** Stated problem a **
In the reflection about the writer's sister Hanna, which holiday does the writer mention having suggested they spend together?

I am sad and dissapointed at my sister Hanna because she is

withdrawing herself from me.

Is it true? Yes.

Can you absolutely know it is true? Yes.

So Hanna shouldn´t withdraw herself from you. Is it true? No.

Because she does. That is reality.

How do you react and feel when you believe this thought? I get so

sad and worried. I feel that something is wrong. Something is wrong

with me and something is wrong with her, otherwise we would be

close. I feel depressed and stressed. I am angry at her for chosing

other people and activities over me. I am sad that she has stoped

calling, stoped making suggestions for us to do things tohether. I

feel scared. I think I am about to lose her. When I believe all

these thoughts I feel no love for my sister. I feel angry, scornful,

bitter and dissapointed.

Who would you be without this thought? Happy. Because I would be in

my own business, and I would see that my happiness has nothing to do

with what she does or doesn´t do. It is only when I have this

thought that I suffer. When I forget to think about it, I am

perfectly fine and peaceful. So that is who I would be without this

thought.

TA: Hanna should withdraw herself from me. That is truer. She

doesn´t call, she doesn´t suggest that we do something together, she

mostly says no when I suggest something, like spending Christmas

together. That is reality. I have no idea why she does this. My

story is that it is because she doesn´t like my company anymore,

that she doesn´t feel any connection to me anymore, and that is the

pain. The story I believe. That is what is hurting me, and not what

she does.

** Task material **

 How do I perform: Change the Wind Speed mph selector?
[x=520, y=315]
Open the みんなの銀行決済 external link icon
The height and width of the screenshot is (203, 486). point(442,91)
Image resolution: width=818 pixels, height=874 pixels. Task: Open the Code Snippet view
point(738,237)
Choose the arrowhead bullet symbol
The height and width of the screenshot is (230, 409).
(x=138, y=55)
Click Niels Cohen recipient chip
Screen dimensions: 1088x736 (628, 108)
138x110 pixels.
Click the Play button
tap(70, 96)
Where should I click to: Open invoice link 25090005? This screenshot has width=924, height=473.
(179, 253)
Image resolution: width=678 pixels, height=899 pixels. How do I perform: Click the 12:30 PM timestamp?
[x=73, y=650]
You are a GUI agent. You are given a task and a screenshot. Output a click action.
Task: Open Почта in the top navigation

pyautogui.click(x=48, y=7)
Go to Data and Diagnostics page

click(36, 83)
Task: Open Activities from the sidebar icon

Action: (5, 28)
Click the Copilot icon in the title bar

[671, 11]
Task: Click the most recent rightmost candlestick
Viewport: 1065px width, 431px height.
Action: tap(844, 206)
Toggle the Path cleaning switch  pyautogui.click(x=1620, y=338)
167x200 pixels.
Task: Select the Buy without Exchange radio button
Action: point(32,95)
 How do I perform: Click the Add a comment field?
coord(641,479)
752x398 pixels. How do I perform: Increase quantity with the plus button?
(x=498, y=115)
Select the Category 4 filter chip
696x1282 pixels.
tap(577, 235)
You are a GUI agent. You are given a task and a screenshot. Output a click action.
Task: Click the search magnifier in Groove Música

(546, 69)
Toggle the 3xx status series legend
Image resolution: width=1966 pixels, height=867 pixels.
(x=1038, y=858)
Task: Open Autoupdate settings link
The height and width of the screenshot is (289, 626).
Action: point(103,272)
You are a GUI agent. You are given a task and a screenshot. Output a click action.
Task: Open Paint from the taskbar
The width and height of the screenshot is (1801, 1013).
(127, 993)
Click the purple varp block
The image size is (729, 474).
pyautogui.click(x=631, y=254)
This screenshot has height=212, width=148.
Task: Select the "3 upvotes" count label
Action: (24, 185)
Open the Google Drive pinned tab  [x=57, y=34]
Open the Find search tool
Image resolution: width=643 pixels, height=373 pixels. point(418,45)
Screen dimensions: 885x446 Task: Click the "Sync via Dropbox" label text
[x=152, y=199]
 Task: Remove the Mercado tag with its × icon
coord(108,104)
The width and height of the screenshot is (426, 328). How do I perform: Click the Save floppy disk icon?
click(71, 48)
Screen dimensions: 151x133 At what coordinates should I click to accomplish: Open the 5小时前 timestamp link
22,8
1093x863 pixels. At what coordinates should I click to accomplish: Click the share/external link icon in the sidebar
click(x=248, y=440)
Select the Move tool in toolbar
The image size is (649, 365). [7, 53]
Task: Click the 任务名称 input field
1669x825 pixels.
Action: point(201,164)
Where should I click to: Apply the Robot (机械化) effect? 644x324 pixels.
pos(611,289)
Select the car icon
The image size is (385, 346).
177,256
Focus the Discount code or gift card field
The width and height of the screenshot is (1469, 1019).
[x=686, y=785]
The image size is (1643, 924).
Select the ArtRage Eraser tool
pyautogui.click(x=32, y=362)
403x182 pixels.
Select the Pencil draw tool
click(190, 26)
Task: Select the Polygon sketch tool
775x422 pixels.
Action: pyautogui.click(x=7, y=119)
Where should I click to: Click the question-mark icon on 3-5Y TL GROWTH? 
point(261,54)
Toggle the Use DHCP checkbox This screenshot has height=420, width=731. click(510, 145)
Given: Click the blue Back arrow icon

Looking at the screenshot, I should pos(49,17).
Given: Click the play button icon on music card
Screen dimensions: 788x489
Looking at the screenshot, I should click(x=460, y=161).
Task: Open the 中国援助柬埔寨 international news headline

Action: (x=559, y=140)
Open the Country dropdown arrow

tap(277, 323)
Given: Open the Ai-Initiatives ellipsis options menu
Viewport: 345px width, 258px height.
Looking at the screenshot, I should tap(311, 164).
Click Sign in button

** Stated problem b **
Reproduce verbatim the records from their first line through the line holding "click(36, 83)", both included.

** Task result a **
Christmas.

** Task result b **
 How do I perform: Change the Wind Speed mph selector?
[x=520, y=315]
Open the みんなの銀行決済 external link icon
The height and width of the screenshot is (203, 486). point(442,91)
Image resolution: width=818 pixels, height=874 pixels. Task: Open the Code Snippet view
point(738,237)
Choose the arrowhead bullet symbol
The height and width of the screenshot is (230, 409).
(x=138, y=55)
Click Niels Cohen recipient chip
Screen dimensions: 1088x736 (628, 108)
138x110 pixels.
Click the Play button
tap(70, 96)
Where should I click to: Open invoice link 25090005? This screenshot has width=924, height=473.
(179, 253)
Image resolution: width=678 pixels, height=899 pixels. How do I perform: Click the 12:30 PM timestamp?
[x=73, y=650]
You are a GUI agent. You are given a task and a screenshot. Output a click action.
Task: Open Почта in the top navigation

pyautogui.click(x=48, y=7)
Go to Data and Diagnostics page

click(36, 83)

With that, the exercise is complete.